While the good times continue for CCB, ICBC and Bank
of China (operating profit up 46.5 percent to CNY50.32 billion),
the strength of China’s market has attracted a growing number of
domestic players as well as foreign banks. HSBC, Standard Chartered
and Citi are now able to offer renminbi-denominated retail banking
products to the Chinese mass market following regulatory
changes.

One bank in the ascendancy is the recently formed
Shenzhen Ping An Bank, a result of a merger between the small Ping
An Bank and Shenzhen Commercial Bank. In August, Shenzhen Ping An
Bank, owned by China’s second-largest insurance group, Ping An,
made inroads into retail banking with the launch of its first
credit card – the insurance-linked Wanlitong Affinity Card, which
will effectively leverage Ping An’s core competence in insurance in
the booming card market.

In the insurance space, Ping An, with 26 percent and 24.5 percent
shares of the insurance market in Shanghai and Beijing,
respectively, is meeting main rival China Life head-on in terms of
bank acquisitions. In October 2006, China Life, China’s largest
life insurance player, participated in a consortium – of which
Citigroup was a member – that took a strategic stake of 85.6
percent in Guangdong Development Bank. China Life, which has been
linked with GE Money (see News
digest
),
is also the largest shareholder in China Minsheng
Bank, one of China’s leading tier two banks. It was also rumoured
to be eyeing a strategic stake in Agricultural Bank of China, the
smallest of the big four state banks in China (and the least
developed).

Ping An itself set a blistering pace in the first half of 2007,
lifting net profit 139.5 percent compared with the year-ago period.
Ping An’s results were, in particular, boosted by strong gains in
share investment values and its acquisition of Shenzhen Commercial
Bank. Net profit derived from banking operations soared from a mere
CNY1 million in the first half of 2006 to CNY1.09 billion.

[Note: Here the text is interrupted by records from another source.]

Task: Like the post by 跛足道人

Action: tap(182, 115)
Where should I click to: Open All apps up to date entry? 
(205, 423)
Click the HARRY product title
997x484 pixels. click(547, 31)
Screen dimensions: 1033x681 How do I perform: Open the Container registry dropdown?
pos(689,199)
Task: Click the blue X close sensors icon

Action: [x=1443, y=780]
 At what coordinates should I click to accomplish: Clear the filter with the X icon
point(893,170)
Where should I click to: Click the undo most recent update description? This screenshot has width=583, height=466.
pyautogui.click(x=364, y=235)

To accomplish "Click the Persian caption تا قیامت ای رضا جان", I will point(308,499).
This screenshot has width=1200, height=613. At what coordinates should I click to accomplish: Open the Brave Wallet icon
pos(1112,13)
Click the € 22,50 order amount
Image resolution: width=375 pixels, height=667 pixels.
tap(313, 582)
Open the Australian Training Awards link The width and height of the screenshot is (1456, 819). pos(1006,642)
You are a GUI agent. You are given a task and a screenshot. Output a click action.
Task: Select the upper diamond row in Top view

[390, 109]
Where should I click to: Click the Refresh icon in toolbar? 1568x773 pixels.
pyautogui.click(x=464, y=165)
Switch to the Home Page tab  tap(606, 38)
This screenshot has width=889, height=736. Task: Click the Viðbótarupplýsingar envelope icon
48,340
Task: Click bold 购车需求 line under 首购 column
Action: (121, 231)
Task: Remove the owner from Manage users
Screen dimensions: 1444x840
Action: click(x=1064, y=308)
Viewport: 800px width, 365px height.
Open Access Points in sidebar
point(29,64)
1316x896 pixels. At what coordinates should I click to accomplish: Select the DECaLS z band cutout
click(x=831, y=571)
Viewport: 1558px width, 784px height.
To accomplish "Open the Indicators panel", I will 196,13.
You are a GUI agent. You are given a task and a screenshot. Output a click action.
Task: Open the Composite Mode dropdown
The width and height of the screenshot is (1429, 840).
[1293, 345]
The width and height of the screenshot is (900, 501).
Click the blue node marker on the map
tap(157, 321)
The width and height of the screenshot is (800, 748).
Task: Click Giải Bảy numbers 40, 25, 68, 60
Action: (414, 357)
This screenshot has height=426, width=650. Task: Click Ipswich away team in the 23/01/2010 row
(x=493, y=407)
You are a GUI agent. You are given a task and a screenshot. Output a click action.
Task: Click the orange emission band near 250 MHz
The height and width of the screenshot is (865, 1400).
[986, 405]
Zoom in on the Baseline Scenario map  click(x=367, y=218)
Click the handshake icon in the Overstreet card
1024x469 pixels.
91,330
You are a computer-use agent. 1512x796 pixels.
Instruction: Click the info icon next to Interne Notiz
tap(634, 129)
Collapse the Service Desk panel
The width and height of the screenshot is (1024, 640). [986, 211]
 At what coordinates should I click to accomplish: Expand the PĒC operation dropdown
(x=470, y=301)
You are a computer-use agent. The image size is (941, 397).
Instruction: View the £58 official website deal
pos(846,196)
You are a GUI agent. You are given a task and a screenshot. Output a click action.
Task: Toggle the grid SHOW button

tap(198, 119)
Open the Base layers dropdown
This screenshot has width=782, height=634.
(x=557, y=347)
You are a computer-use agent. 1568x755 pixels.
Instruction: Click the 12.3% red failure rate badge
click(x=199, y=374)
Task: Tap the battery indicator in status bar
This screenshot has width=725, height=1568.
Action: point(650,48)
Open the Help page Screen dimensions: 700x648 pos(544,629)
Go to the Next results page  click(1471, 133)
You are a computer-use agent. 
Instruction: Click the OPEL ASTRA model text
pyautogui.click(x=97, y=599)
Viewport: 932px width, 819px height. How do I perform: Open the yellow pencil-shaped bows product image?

In a report published on 12 September, ratings agency Fitch
concluded that although credit risk continues to represent the
single largest threat to the safety and soundness of banks in
China, both the banks and the government are more equipped today
than at any point in the past to deal with any asset quality issues
that may arise.

“Exposure to credit losses, while remaining sizeable, is becoming
increasingly manageable,” said Charlene Chu, director of Fitch’s
financial institutions team in Beijing. In the past, the level of
non-performing loans that banks could withstand before nearing the
point of insolvency used to be well below the actual level of bad
loans, highlighting just how deeply insolvent the banking system
had become. Now, however, the situation is reversed. “This is a
very noteworthy change for a banking system that was deeply
insolvent for close to a decade,” Chu added.